尚、本実施例においては、M+Nチャンネルの音声信号を出力する音声再生装置において、M=3、N=4であるが、本発明においてはM、Nはこれに限られず、例えばM=2、N=4など様々な正の整数を採用することができる。
【0040】
例えば、M=2、N=4を採用した場合にあっては(5.1チャンネルの音声信号を出力する場合)、ワイヤレス受信ユニット14がワイヤレス送信された2チャンネル(サラウンド左チャンネル、サラウンド右チャンネル)の音声信号を受信しなかったとき、ダウンミックス回路部21は4チャンネル(フロント左チャンネル、フロント右チャンネル、サラウンド左チャンネル、サラウンド右チャンネル)の音声信号から2チャンネルの合成音声信号(サラウンド左チャンネルの音声信号はフロント左チャンネルの音声信号と、サラウンド右チャンネルの音声信号はフロント右チャンネルの音声信号と合成される。)を生成し、この合成された2チャンネルの合成音声信号は3.1チャンネルアンプ8に接続されたスピーカ(フロント左スピーカ24、フロント右スピーカ25)に音声出力される(尚、センターチャンネルの音声信号と重低音チャンネルの音声信号は、音声信号の合成に関与せず、ダウンミックス回路部21をそのまま通過し、3.1チャンネルアンプ部8を経て、それぞれセンタースピーカと重低音スピーカに音声出力される)。
【図面の簡単な説明】
【0041】
【図1】本発明の一実施例である音響再生装置の概略構成を示す図である。
【図2】図1に示すメインユニット1の音声信号処理部6の概略構成を示すブロック図である。

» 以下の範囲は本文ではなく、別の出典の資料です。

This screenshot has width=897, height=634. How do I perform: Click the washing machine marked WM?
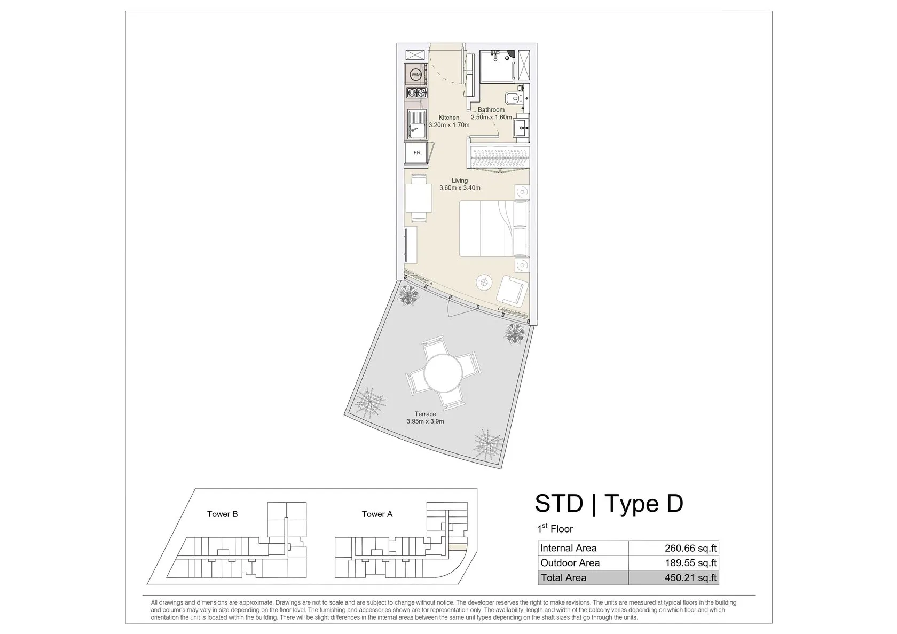(x=416, y=74)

【図3】3チャンネル(サラウンド左チャネル、サラウンド右チャンネル、サラウンドバックチャンネル)のデジタル音声信号(フレーム分割された音声信号ストリーム)の遅延を示す概略構成図である。
【図4】ダウンミックス回路部21の概略配線図である。
【図5】ワイヤレス受信が正常に行われた場合、及び正常に行われなかった場合の具体的な処理の流れを示す図である。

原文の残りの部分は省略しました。